_Objective A_: Can you write out the three entries asking for on-screen coordinates, word for word, with the pictures left out?

═════ Page text ═════

Friday, February 7, 2020

Things I legitimately don't like about AD&D

The number inflation

Armor Class in Basic and OD&D goes from 9 to 2, and fits in neatly with the math from a d20 roll. The only way to gain armor was to buy and equip your character from a small selection of armors and shields.  In AD&D, armor class goes from 10 to -10, and your character's dexterity bonus is added to your it, and certain classes like the Paladin get special boosts to armor class. The THAC0 of monsters and PCs rises quickly as well, while AC itself doesn't change from its initial value. This means that, to keep up the player's protection from damage, by the high levels they need armors +3 and shields +2, and other such nonsense.

This sort of AC number inflation, and the irregular way in which it rises, eventually led to the 3e notion of constantly increasing stat bonuses and 4e's level scaled AC. In AD&D's AC system, I see the beginnings of the trend that eventually led D&D to the numbers game that it now is.

═════

_Objective B_:
Answer from the AD&D post:
(i) What range does Armor Class cover in Basic and OD&D?
(ii) Which class does the post name as getting special boosts to armor class in AD&D?
(iii) Which edition does the post tie to level-scaled AC?

═════ Data for this task ═════

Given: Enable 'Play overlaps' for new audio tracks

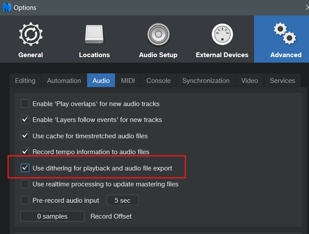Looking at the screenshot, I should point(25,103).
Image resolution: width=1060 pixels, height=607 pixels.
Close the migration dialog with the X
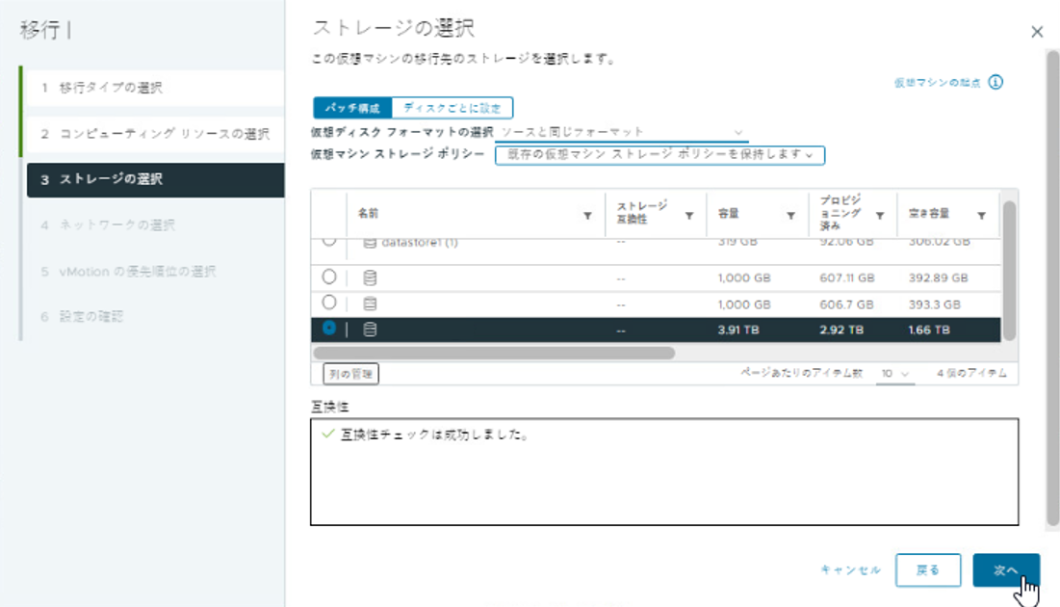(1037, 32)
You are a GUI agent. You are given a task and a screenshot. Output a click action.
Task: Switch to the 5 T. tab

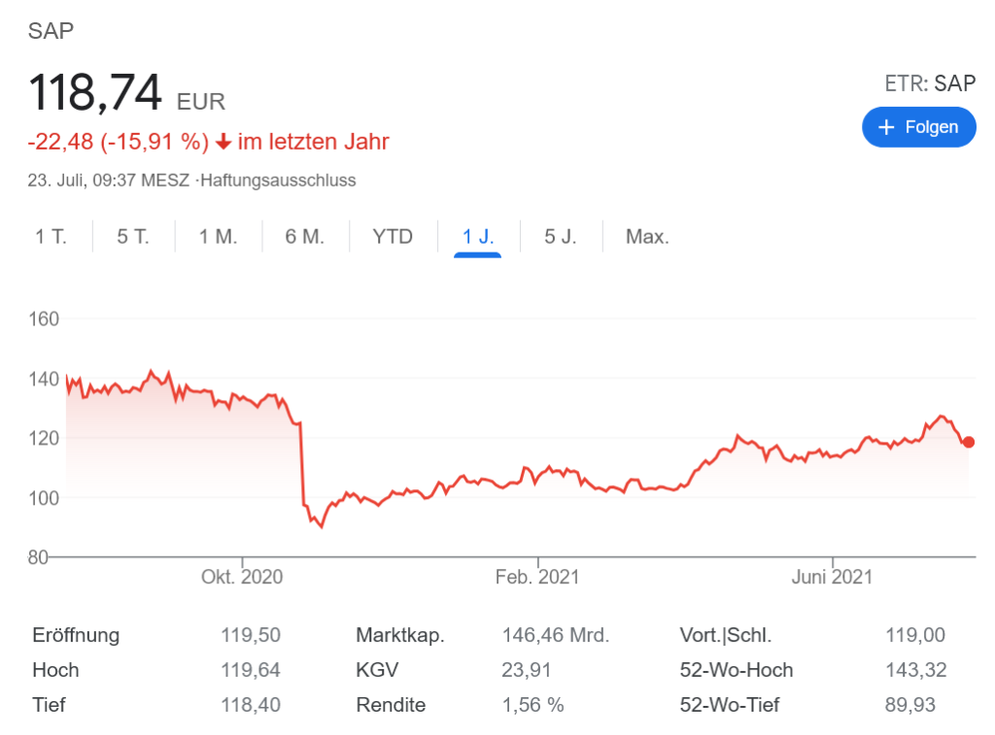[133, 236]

═════

_Worked answer A_:
Given: Enable 'Play overlaps' for new audio tracks

Looking at the screenshot, I should point(25,103).
Image resolution: width=1060 pixels, height=607 pixels.
Close the migration dialog with the X
(1037, 32)
You are a GUI agent. You are given a task and a screenshot. Output a click action.
Task: Switch to the 5 T. tab

[133, 236]

_Worked answer B_:
(i) 9 to 2
(ii) The Paladin
(iii) 4e